Padecky: A quarter-century of smiles for Santa Rosa cross country coach Doug Courtemarche
There he is, smiling. Doug Courtemarche wears it like a brand-new suit, fresh off the rack, and never takes it off. It could be cloudy, rainy, colder than an assassin’s gaze, but the corners of his mouth remain up. Courtemarche could have a knife sticking out of his foot, but he wouldn’t stoop down to remove it: Please, finish your sentence, I don’t want to interrupt.
“Doug is irrationally cheerful,” said Peter Brewer, the track and field and cross country coach at Castro Valley High School, a longtime opponent and admirer of his counterpart at Santa Rosa High. “I’m completely envious of his attitude.”
Of course, you believe a blanket statement like you believe Barry Bonds when he said he never took steroids. You initially disbelieve bold proclamations because they create immediate suspicion. You want more proof. Courtemarche gave it.
Courtemarche, 69, pointed to his left foot. It’s encased in a stabilizing boot. Hurts every time he walks. It should.
“It’s bone-on-bone, the bottom of my ankle rubbing against the top of my foot,” he said. “And if I don’t wear the boot ...”
His left hand slid across the top of his right hand.
His left foot is competing with his right knee to win the gold medal in The Most Debilitating Pain, Lifetime. Courtemarche had a knee replacement February 7. Courtemarche’s body has a lot of contenders for this title. He has had left knee replacement surgery, a new hip and hernias and back surgery and, let’s keep it simple: Courtemarche has undergone nine surgeries.
His reaction?
“I’m a lucky man,” Courtemarche said.
Thus begins the explanation for why the high school is honoring Courtemarche this Saturday at the Big Cat track meet. It’s not because the man is retiring; he wants to go a couple more years. It’s not because he’s in failing health; he treats these surgeries as a mere fever blister. It’s not because teenagers have worn him out; adolescents are the caffeine that gets him going.
It’s that Courtemarche is finishing his 25th consecutive year in a sport far from the maddening headlines. It’s not football or baseball or basketball or soccer. Not even hockey. It’s a sport that demands exertion, so back off from those pancakes, dude, if you want to make this dance. There are no timeouts. No one flops in track and field unless it’s a high jumper. Sweat equity is the currency of the day. You don’t sprint to first base; you run miles.
Track and field is like working the backlot on a movie set. The stars are on stage. Track and field is off screen, working on the scaffolding. Vital. Unappreciated.
Yet, on average, 100 kids turn out for the first practice every year at Santa Rosa. That’s more than any other sport in high school. Sure, it’s one team. No freshman or junior varsity teams in this sport. Sure, some kids turn out to fulfill their physical education requirement (95 kids are still on the team).
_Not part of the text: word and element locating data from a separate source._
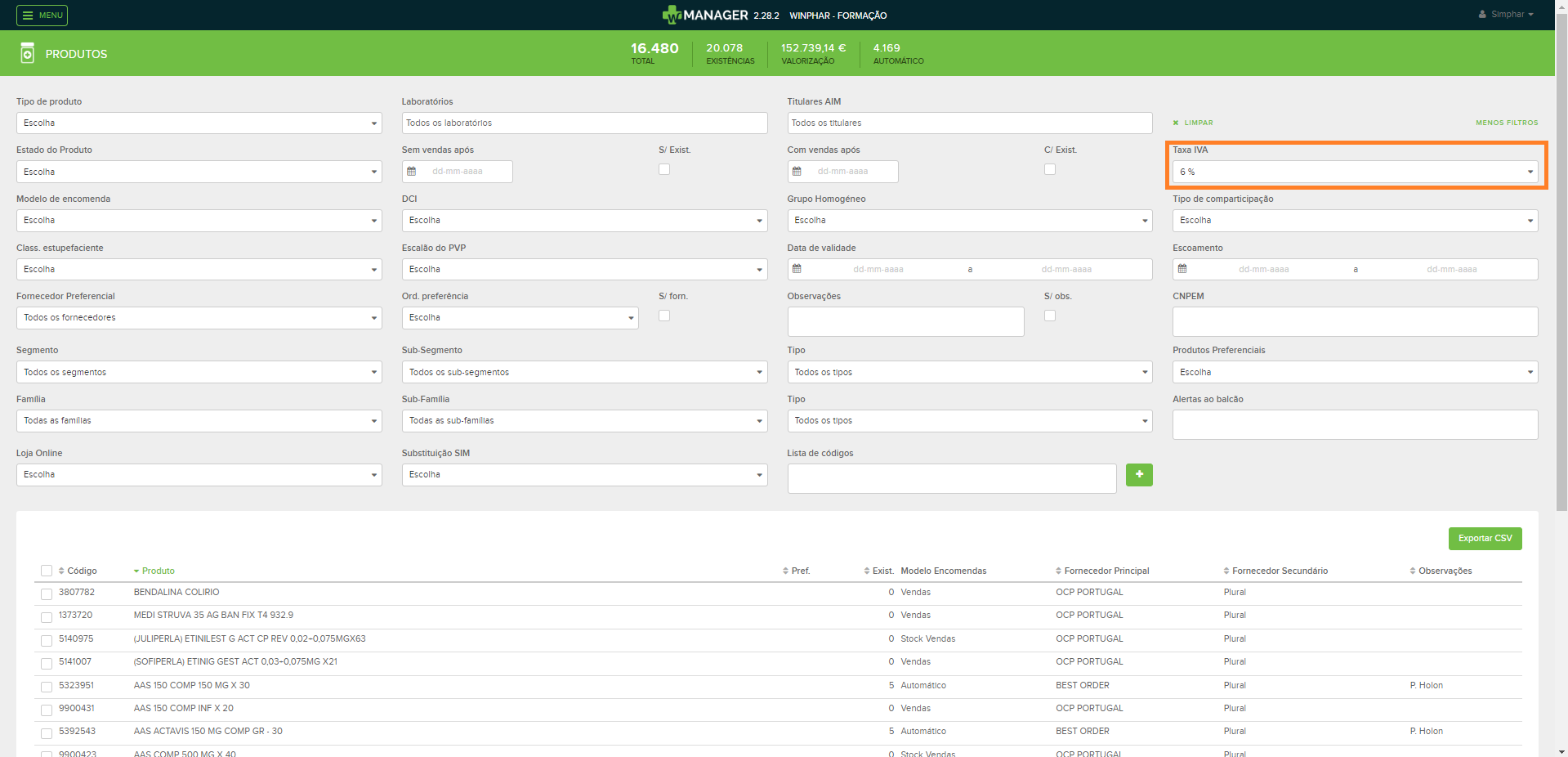Click calendar icon in Escoamento field
The image size is (1568, 757).
[x=1182, y=269]
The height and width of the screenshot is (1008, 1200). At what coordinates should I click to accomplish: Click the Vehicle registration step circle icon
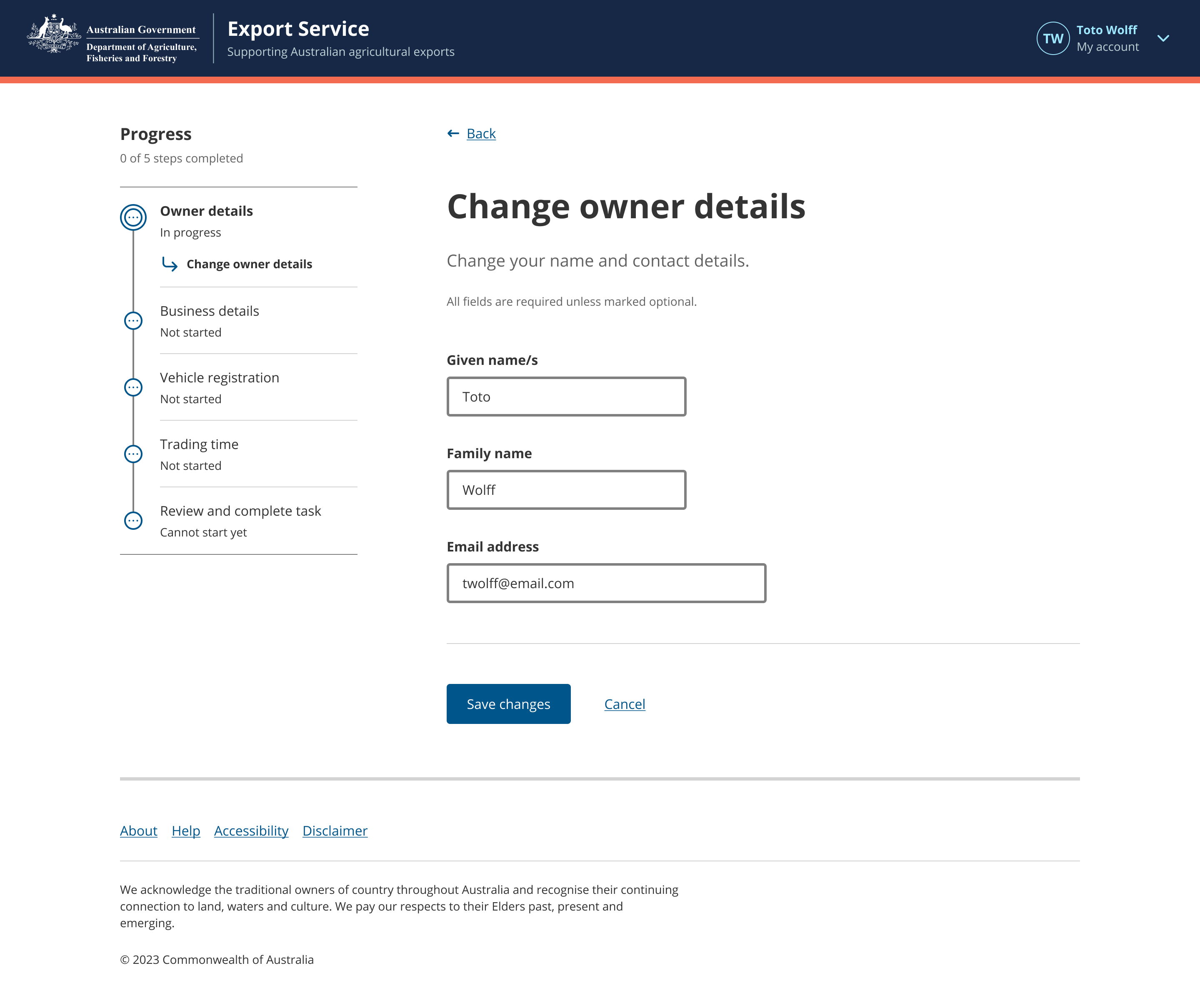coord(133,387)
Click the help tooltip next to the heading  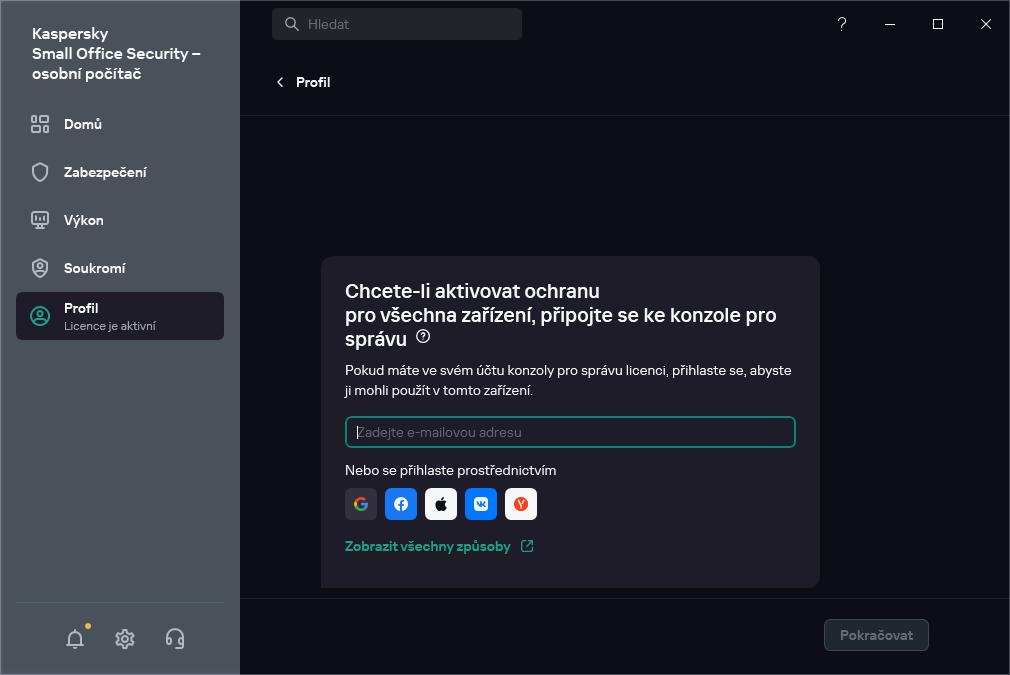(x=422, y=337)
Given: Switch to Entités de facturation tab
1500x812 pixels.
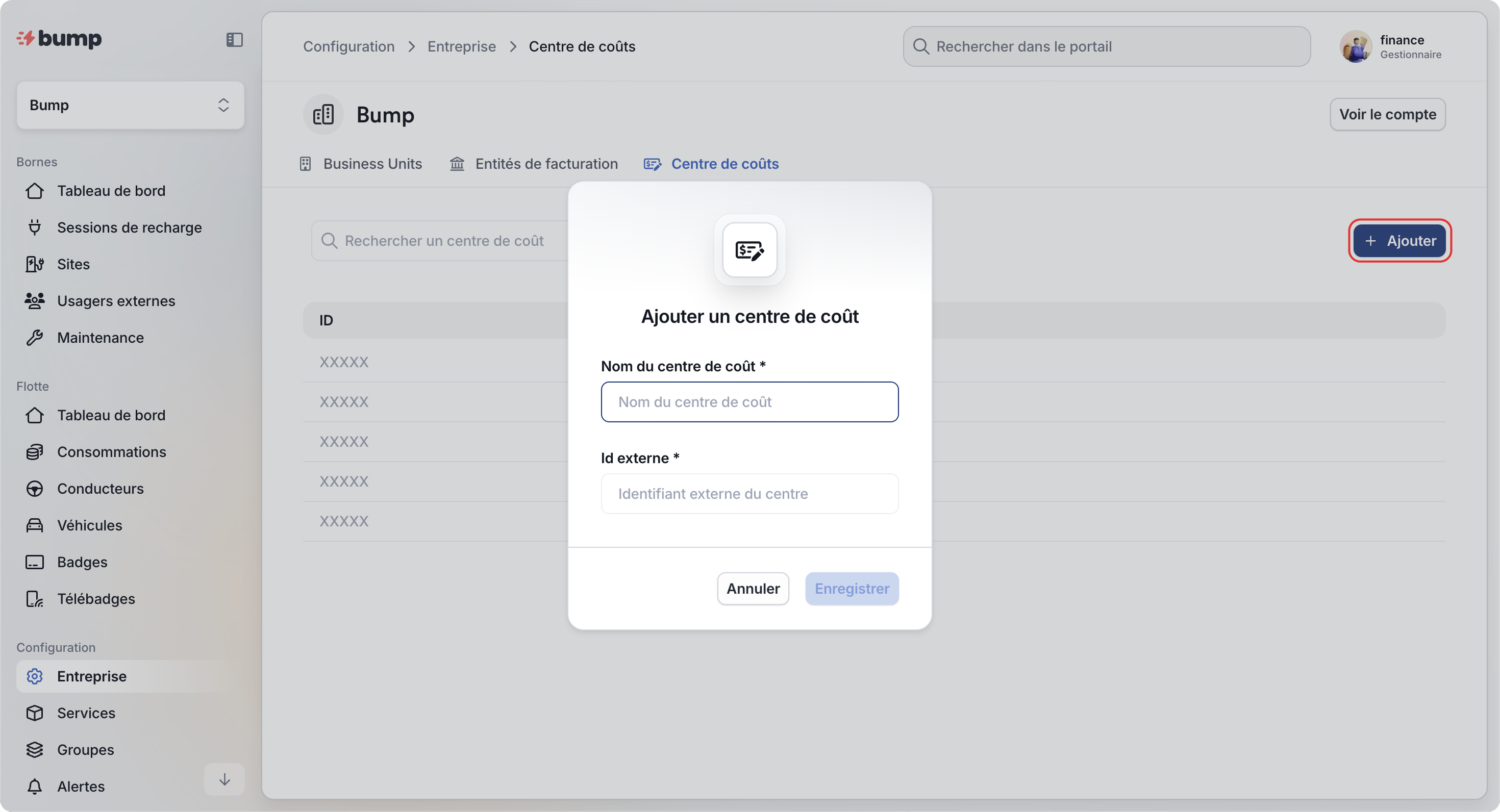Looking at the screenshot, I should point(533,164).
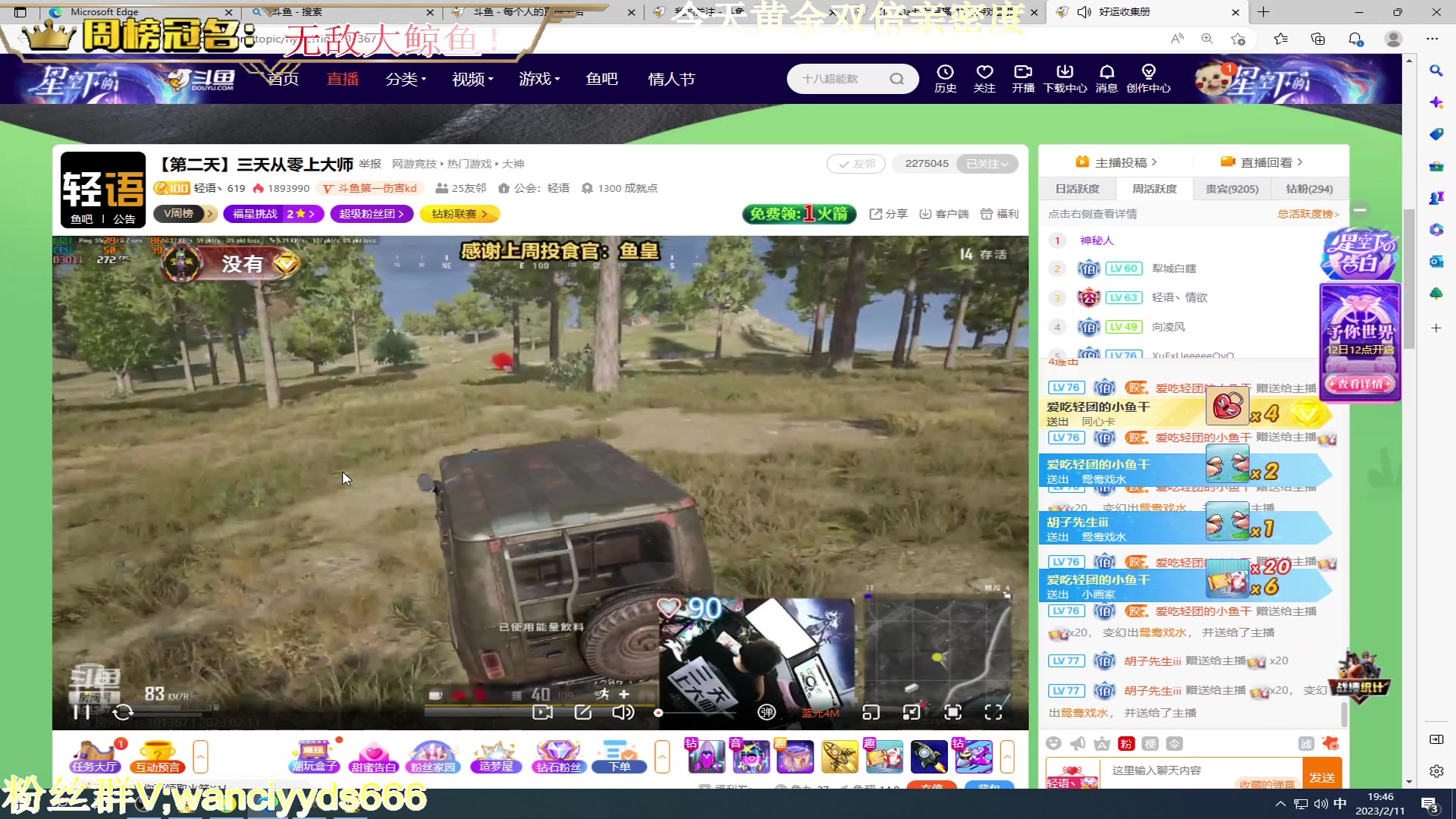
Task: Open the 蓝光4M quality selector
Action: [821, 713]
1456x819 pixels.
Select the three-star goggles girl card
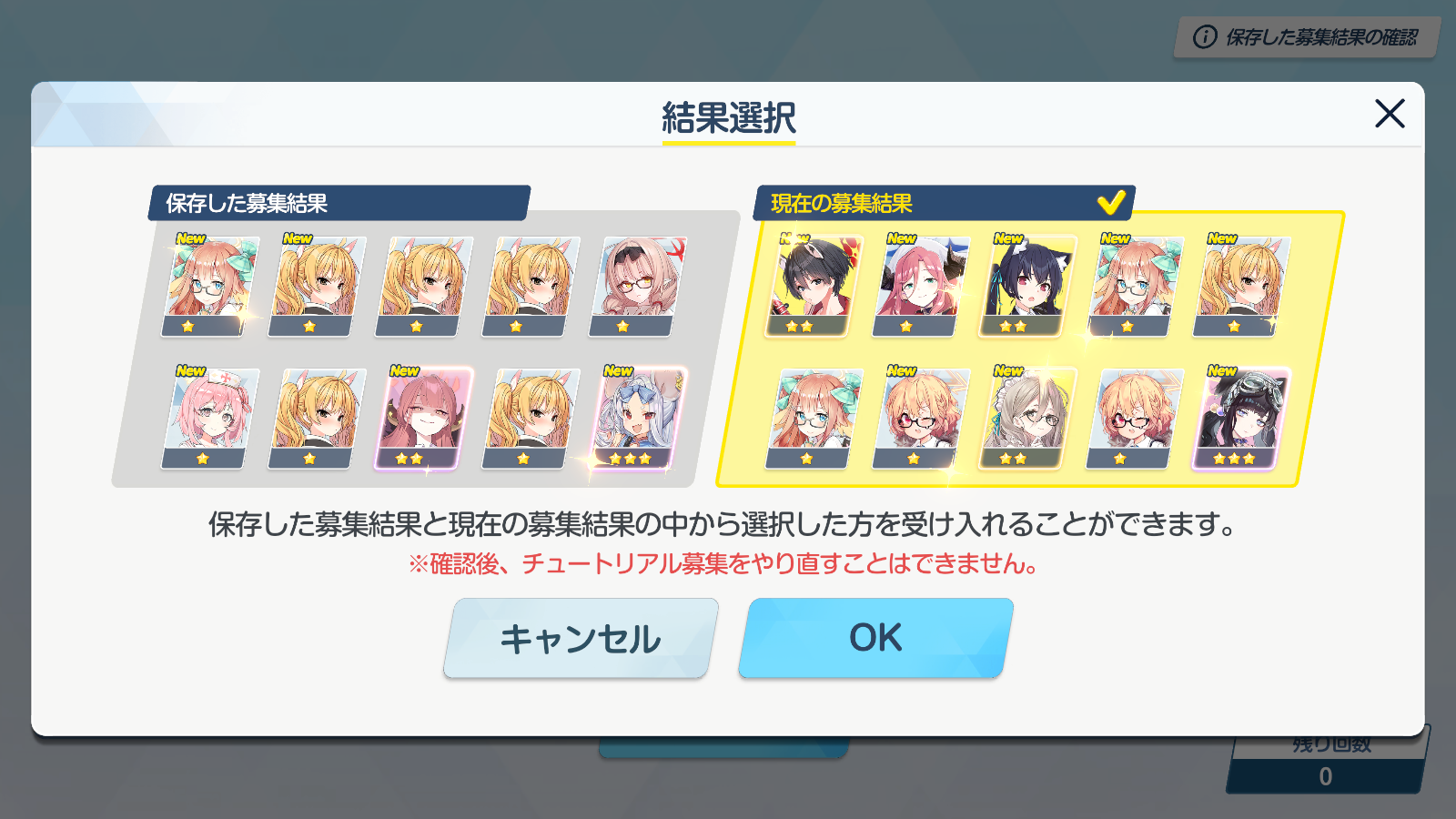1241,419
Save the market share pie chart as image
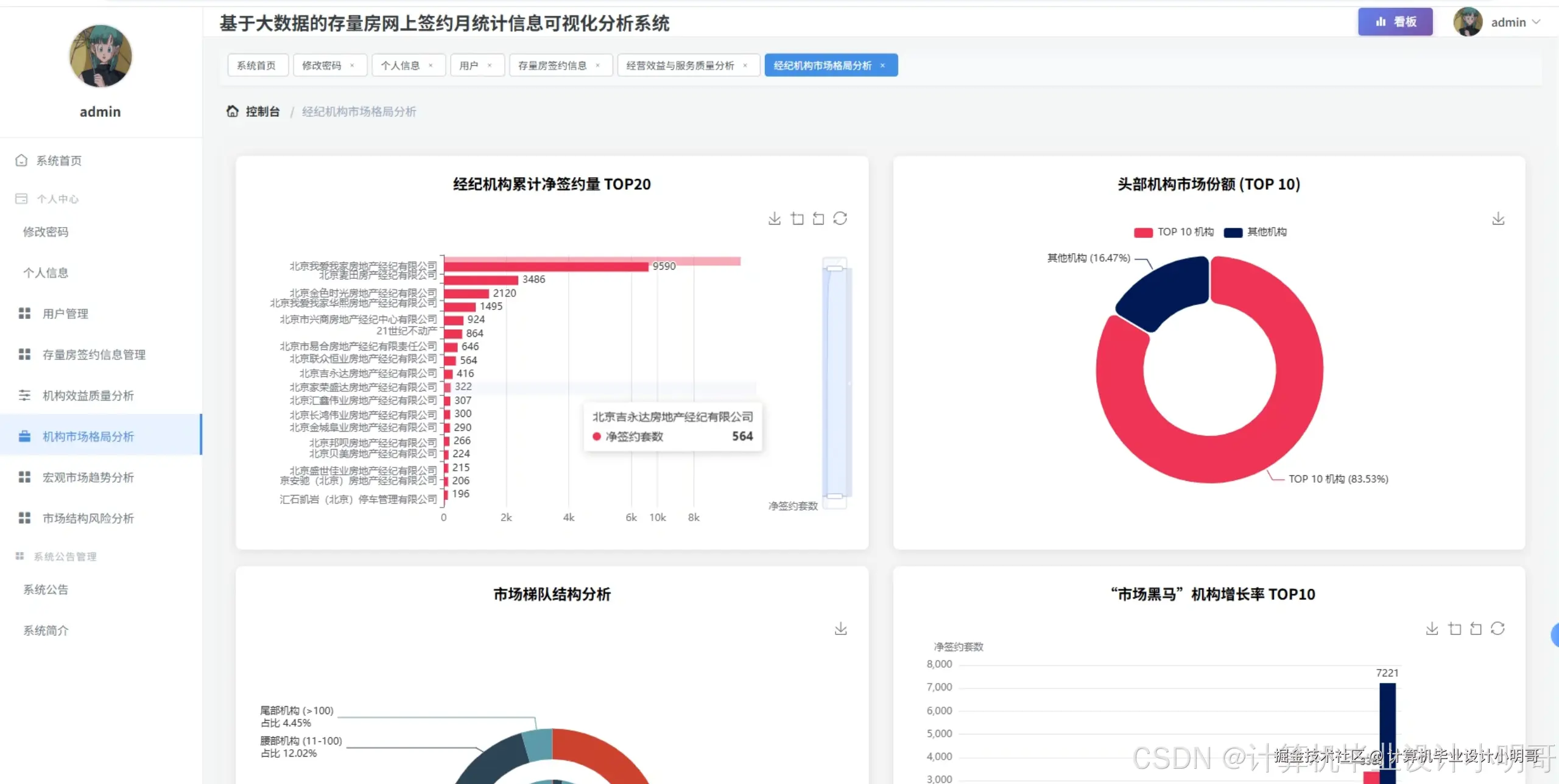 click(x=1499, y=218)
So Santa Rosa has had the same coach for 25 years. Oh, that seven schools in Sonoma County would like to say the same thing about their head football coach, seven having departed since last season.
Of course, winning has something to do with it. The Santa Rosa girls have winning seasons in 24 of those 25; the boys 23 of 25. Both the boys and girls have won nine NBL titles. A Panther girl has won seven consecutive Division 1 individual cross country titles.
So the kids have come out for Courtemarche for 25 years and it has to do with much more than just being successful. Success can attract helicopter parents and athlete burnout. Success can create prima donnas, entitlements, distractions that disable a program.
To eliminate all that, that’s why the high school is honoring Courtemarche. To explain how he does all that - keeping egos and expectations at bay while maintaining energetic participation - his relationship with Julia (Stamps) Mallon encapsulates everything.
It begins with her slippers.
Courtemarche was a 10-year coach with the Santa Rosa Express running club when he first met Mallon, age 8. She loved to run; Courtemarche could see that right away. At her first meet, she showed up in slippers to warm up.
“Doug didn’t say anything,” Mallon recalled. “He wanted me to figure it out.”
By the time Mallon began high school, she was fast attracting national attention. Courtemarche saw a one-in-a-million runner and did the only thing he thought logical. He asked Danny Aldridge for help. Aldridge was a sub-four-minute miler. A former collegiate All-American at Cal Poly.
“Doug could have been incredibly selfish” at the temptation of claiming the runner to himself, Mallon said.